▶ _Provided data_
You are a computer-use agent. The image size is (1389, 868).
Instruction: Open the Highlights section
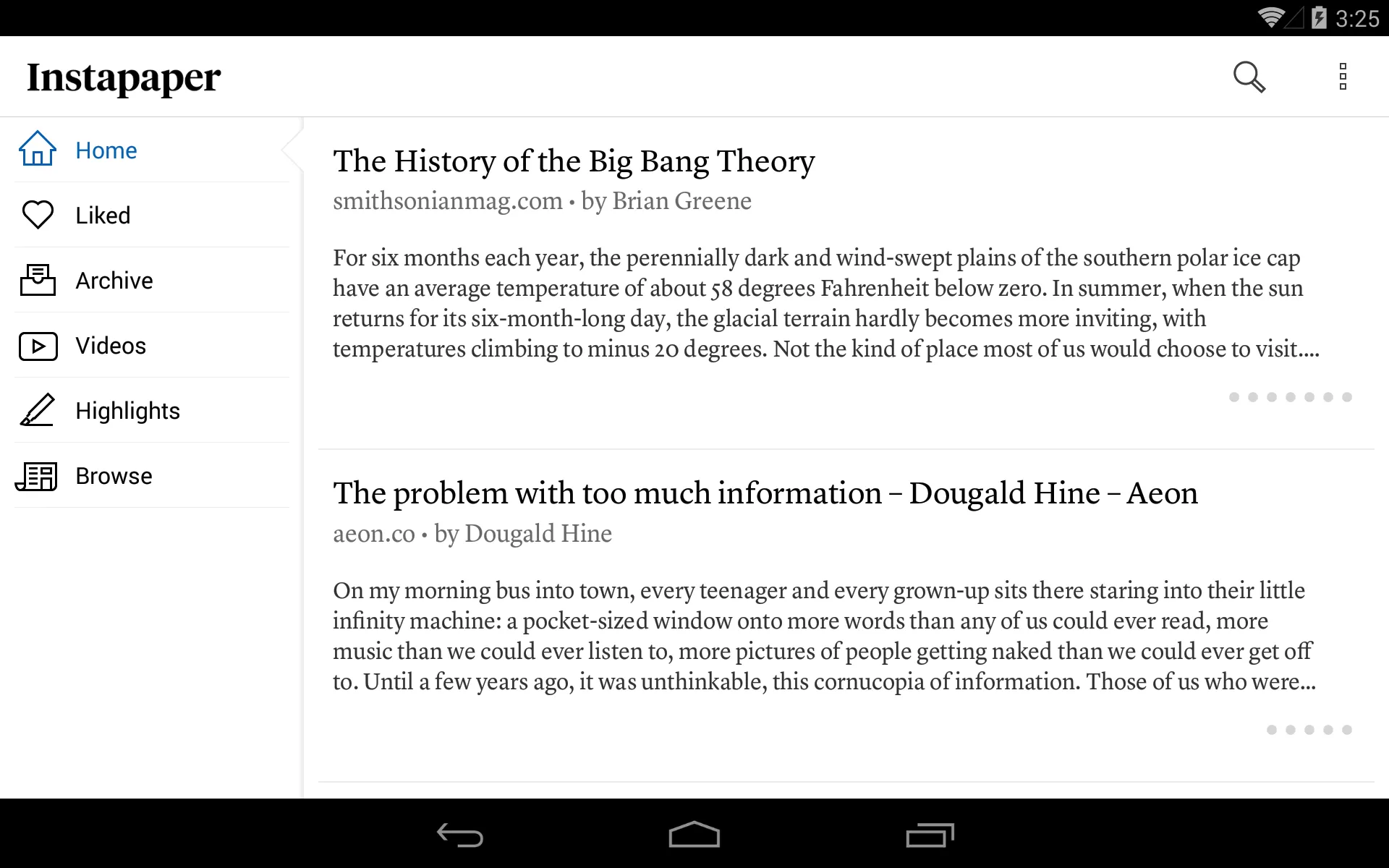coord(150,410)
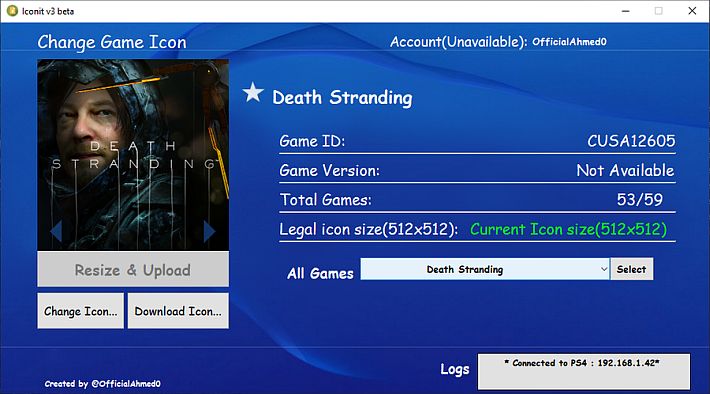Close the Iconit v3 beta window
Viewport: 710px width, 394px height.
pos(692,11)
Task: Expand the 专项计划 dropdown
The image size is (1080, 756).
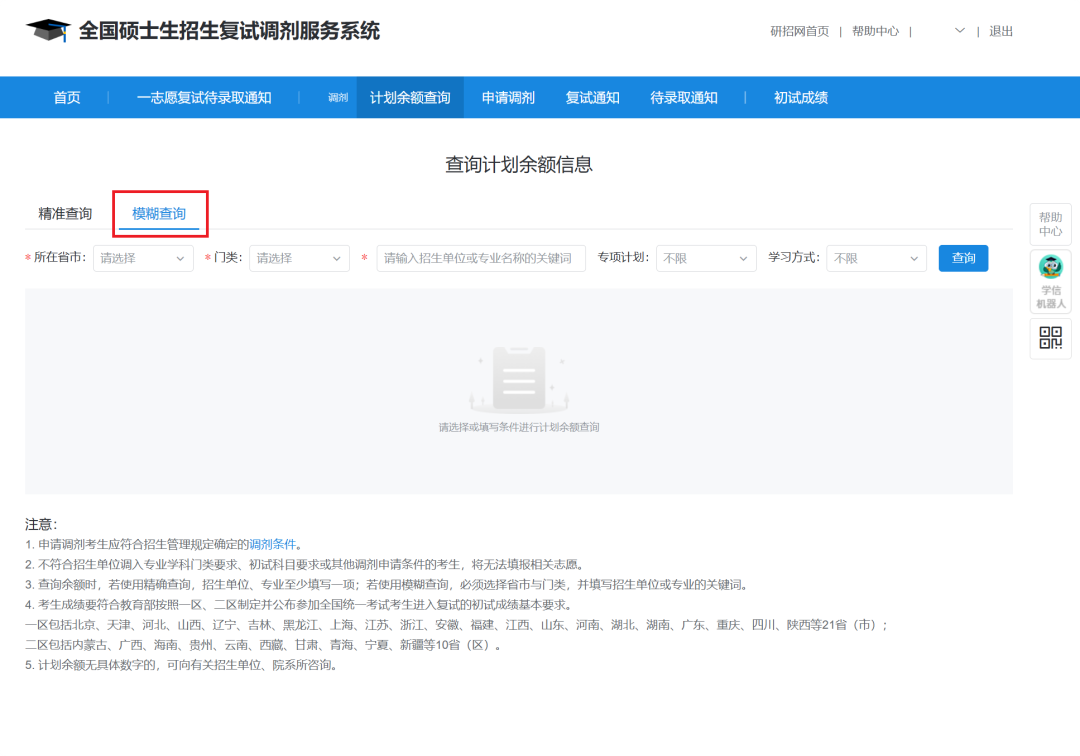Action: point(706,258)
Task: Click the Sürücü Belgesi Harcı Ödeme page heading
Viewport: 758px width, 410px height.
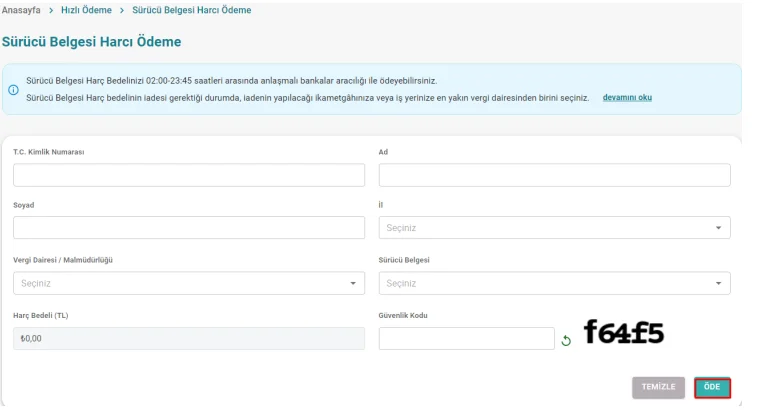Action: click(x=91, y=44)
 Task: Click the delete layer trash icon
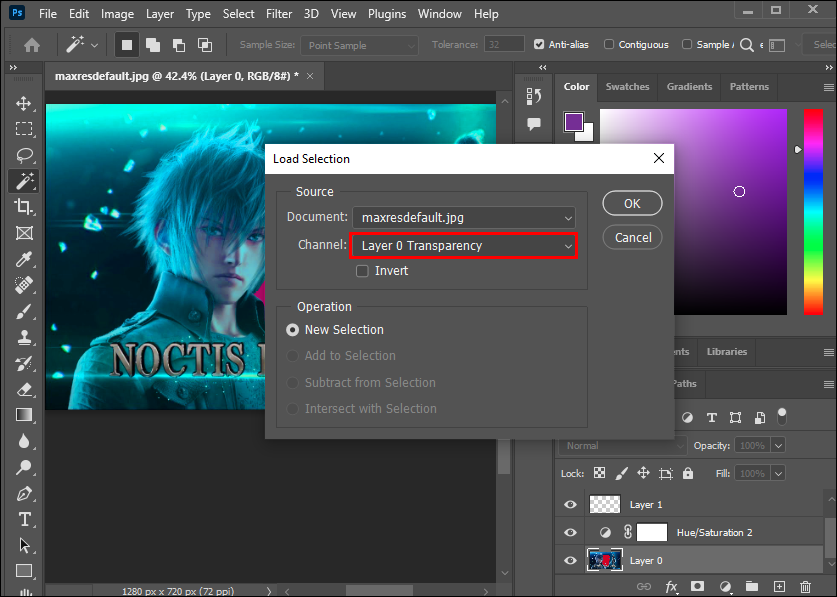tap(806, 586)
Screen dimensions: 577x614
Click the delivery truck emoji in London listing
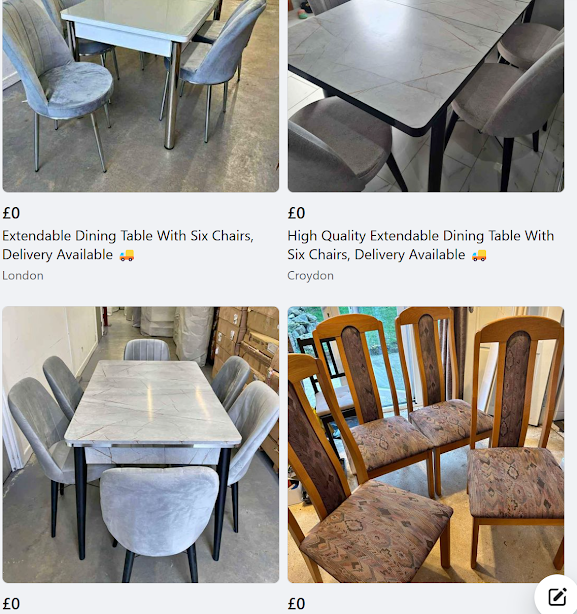point(126,255)
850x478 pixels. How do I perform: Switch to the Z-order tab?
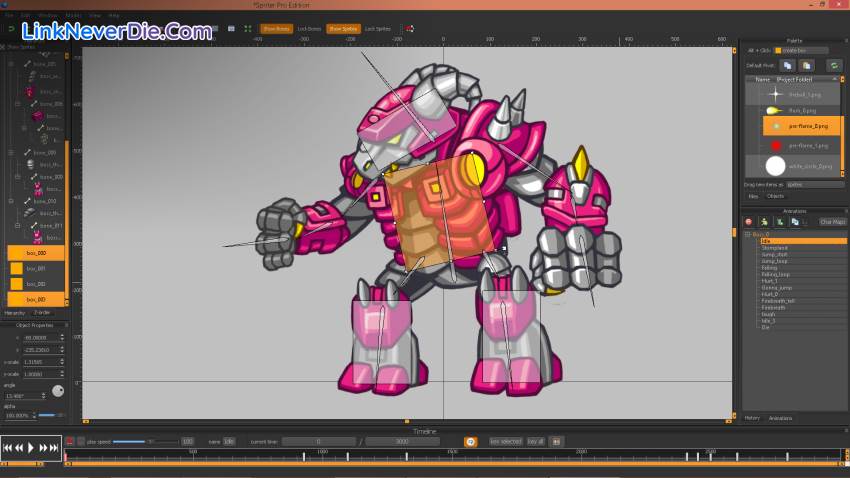pyautogui.click(x=42, y=313)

▶ _What the task asks_
From the line containing "Click the delivery" through the last line of the records above, reproduce every line exactly, leaving out the pictures.

▶ _The completed task_
Click the delivery truck emoji in London listing
point(126,255)
850x478 pixels. How do I perform: Switch to the Z-order tab?
pyautogui.click(x=42, y=313)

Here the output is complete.